Increasing cannabis use and importance as an environmental contaminant mixture and associated risks to exposed biota: A review
Published in Critical Reviews in Environmental Science and Technology, 2022
Emily K. C. Kennedy, Genevieve A. Perono, Dion B. Nemez, Alison C. Holloway, Philippe J. Thomas, Robert Letcher, Chris Marvin, Jorg Stetefeld, Jake Stout, Oliver Peters, Vince Palace, Gregg Tomy
Since its discovery, cannabis has been largely used for its therapeutic effects and has been prescribed to treat a range of symptoms and diseases including, but not limited to: neurodegenerative and psychiatric disorders, chronic pain, epilepsy, spasticity associated with multiple sclerosis, chemotherapy-induced nausea and vomiting, appetite loss, glaucoma and cancer (Table 1). A systematic review and meta-analysis of 79 randomized clinical trials (RCTs) investigating the benefits and adverse events of medical cannabinoids (i.e. smoked cannabis, synthetic cannabinoids (nabiximol, nabilone, dronabinol, levonantradol, ajulemic acid), CBD and Δ9-THC) reported that most RCTs found an association between improvement in symptoms and cannabinoid use (Whiting et al., 2015). However, analysis by Whiting et al. (2015) found that most of these associations did not reach statistical significance, an effect which may be explained by the large heterogeneity (i.e., variety of outcome measures, time points reported, and comparator groups) and small sample size of the included studies (Whiting et al., 2015). Nonetheless, there was moderate- and low-quality evidence in support of cannabinoid use for the treatment of chronic pain and spasticity, and nausea and vomiting, respectively (Whiting et al., 2015).

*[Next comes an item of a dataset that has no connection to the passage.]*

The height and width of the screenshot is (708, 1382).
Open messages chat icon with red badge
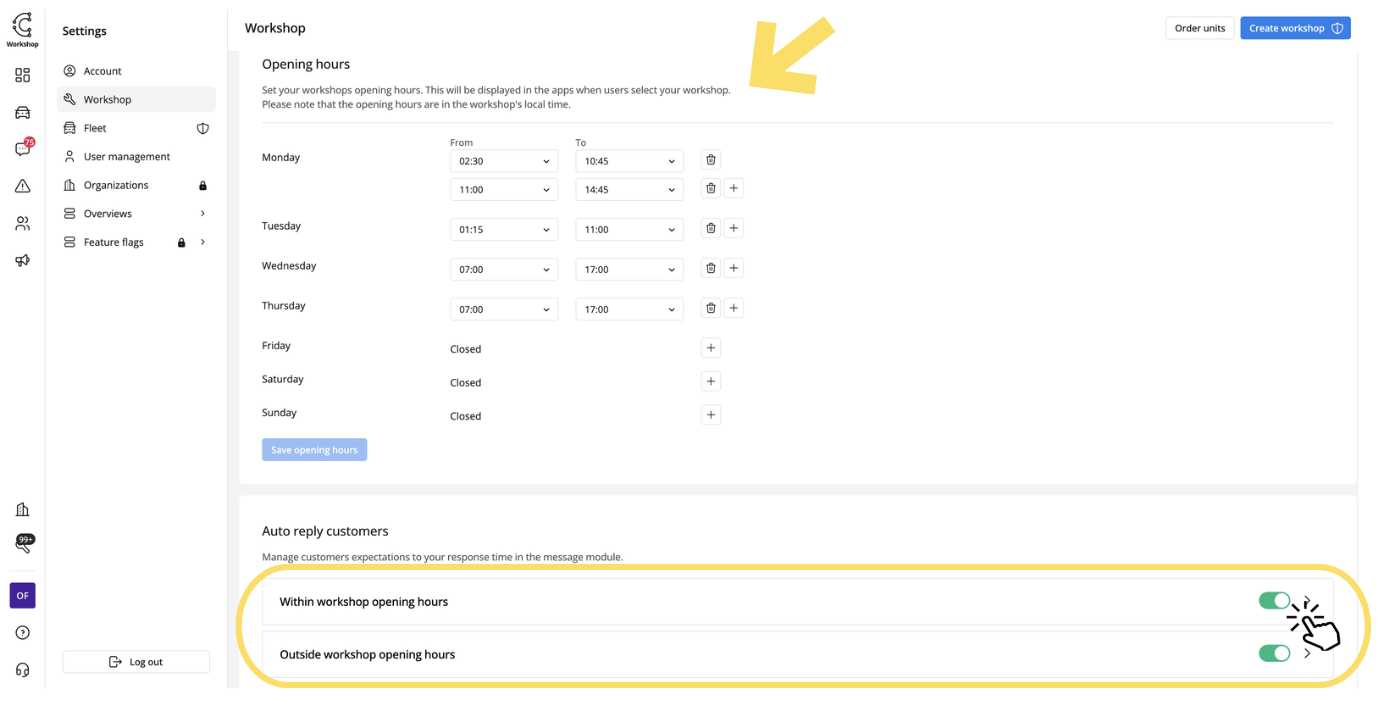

This provides proof of concept of the therapeutic potential of cannabinoids and further investigation with larger, more robust RCTs are warranted. A more comprehensive review of the therapeutic uses of cannabis and its derivatives have been described elsewhere (Reviewed in: (Gonçalves et al., 2020; Health Canada, 2018a; Maccarrone et al., 2017; National Academies of Sciences et al., 2017).